Usually I give some titles here but it does not seem to make sense since this topic touches the very heart of Multilingual Living. Everywhere on this website you will find numerous links to books and articles about the advantages of using home languages.

If you are looking for something interesting: In the Netherlands, Paul Leseman and his group have published about their research which shows that children who have a high vocabulary in their mother tongue have higher scores in second language vocabulary tests when compared to children who have a poor vocabulary, even when their home language is the dominant language used at school.

Here is a paper on this:
Leseman, P.M., & de Jong, P.F. (1998). ‘Home Literacy: Opportunity, Instruction, Cooperation and Social-Emotional Quality Predicting Early Reading Achievement.’ Reading Research Quarterly, 33(3), 294–318.

Are you convinced that continuing to speak a home language has ‘economic value’? Do you think that government officials could be convinced that continuing to speak a home language is actually more advantageous to the country as a whole?

Jacomine Nortier is associate professor in multilingualism and sociolinguistics at the Utrecht Institute of Linguistics, Utrecht University, the Netherlands. She teaches at all university levels. According to European norms she is a monolingual, i.e., she grew up with Dutch as her only language, but like all Dutch children she learned English, German and French at school and she communicates in all three of them. As a university student she learned the Scandinavian languages Danish, Norwegian and Swedish, and later she learned Moroccan Arabic as well. Her PhD thesis (1989) was about code-switching between Dutch and Moroccan Arabic. More recent publications are about code-switching and increasingly about urban youth languages, multi-ethnolects and multilingual internet forums. Over the course of the next few months she will be writing columns for Multilingual Living about how academic knowledge helps us understand our daily multilingual lives.

{ 3 comments… read them below or add one }

1 Jeff Winchell October 21, 2011 at 10:40 am

I liked the section “Children feel at ease when parents feel at ease” which raises an idea I hadn’t conciously realized. Though I wonder if you have more examples, particularly since the part “The children will learn an incomplete version of the target language and may encounter serious problems in school.” doesn’t apply in my case since the other parent is a native speaker of the community language.
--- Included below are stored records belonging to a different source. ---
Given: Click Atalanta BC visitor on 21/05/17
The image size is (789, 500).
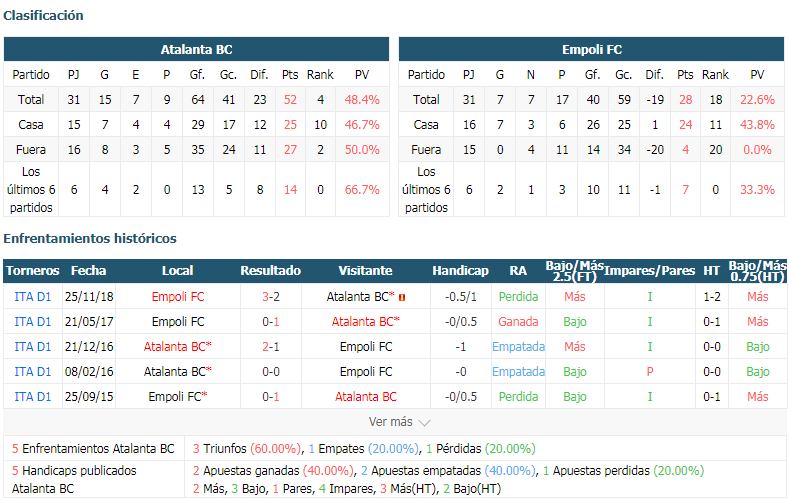Looking at the screenshot, I should pyautogui.click(x=365, y=322).
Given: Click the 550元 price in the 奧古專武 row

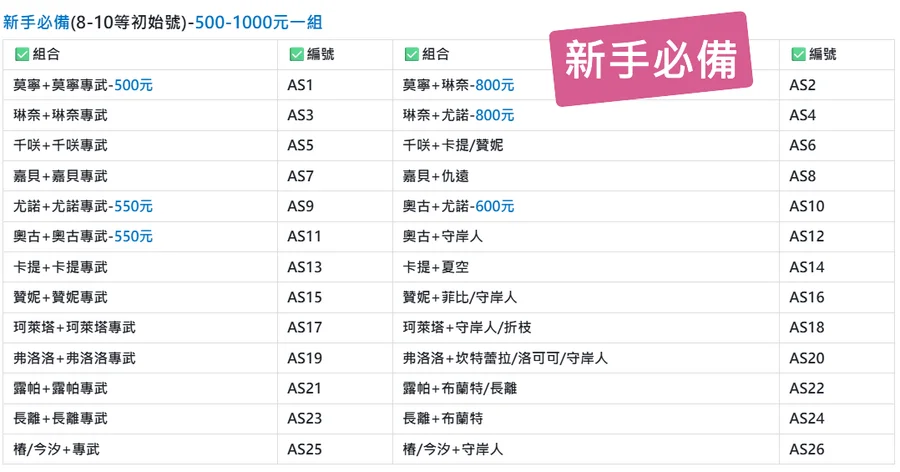Looking at the screenshot, I should pyautogui.click(x=133, y=237).

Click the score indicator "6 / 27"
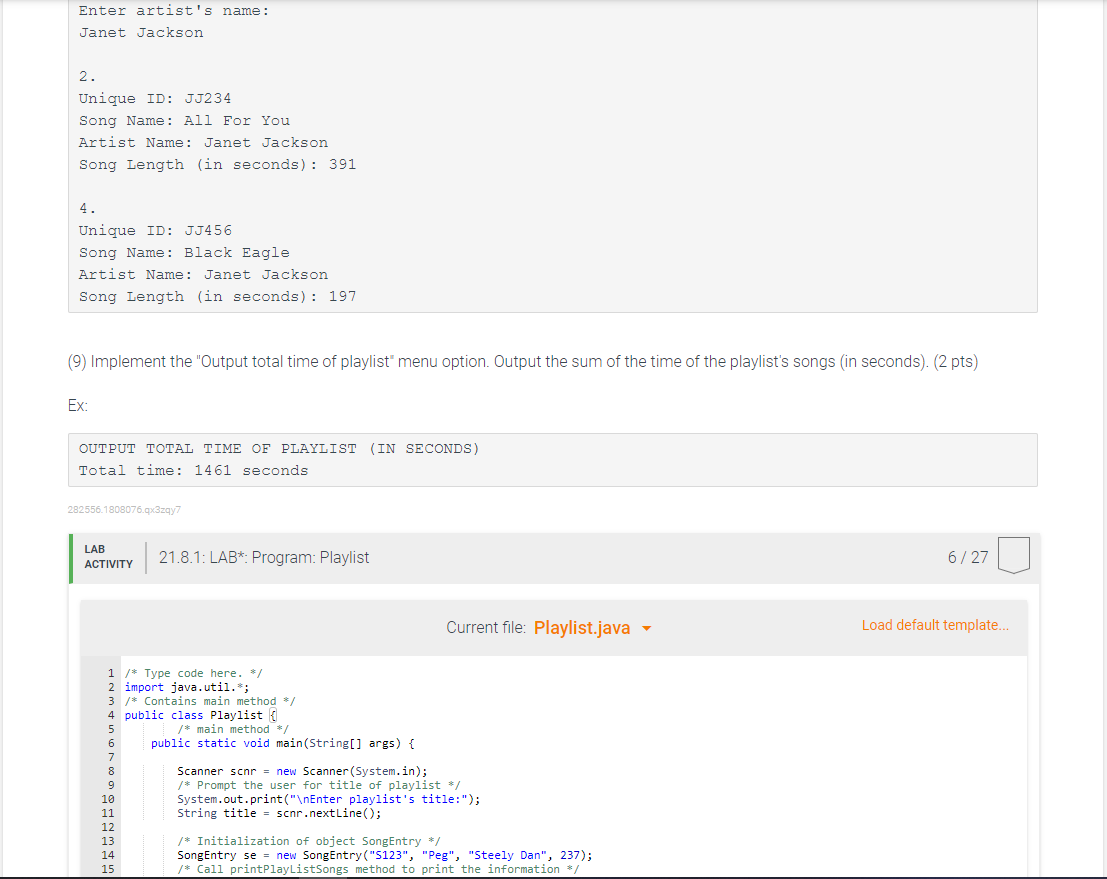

2 Corey January 3, 2012 at 7:59 pm

Thank you for your comment, Jeff. I believe what Jacomine means in the sentence, “The children will learn an incomplete version of the target language and may encounter serious problems in school” is that when parents feel that they must start using the community language (which does not come naturally) they will be limiting the kinds of conversations and communication that they can have with their children. If we use our native language to communicate with our children, then our children will be able to transfer this knowledge into the community/school language and will be able to understand the meaning of what they are learning (despite the different languages). When our children come home from school and are confused about something, we can help them best by talking about the subject in our native language. Then our children can do the work they need to do in the school language. We help our children the most in school and in life by helping them understand and feel comfortable in the world around themselves. If we use a language that we are just learning ourselves, then our discussions are limited.


3 Anneke Forschein June 20, 2013 at 11:26 am

Dank u wel voor de bemoedigende tekst. Ik ben op 24 jarige leeftijd uit Nederland vertrokken en mijn twee dochtertjes spreken hier in de VS voornamelijk Nederlands want dat is het enige dat ik met ze spreek. De oudste spreekt ook vloeiend Engels (4 jaar) hoewel ze niet hier naar school is. De jongste (2) begrijpt Engels maar spreekt alleen nog maar Nederlands. Ik maak me absoluut geen zorgen om mijn twee meisjes. Ze leren zo snel. Wil zelfs homeschooling gaan doen om ‘t Nederlands goed te houden. Nogmaals dank!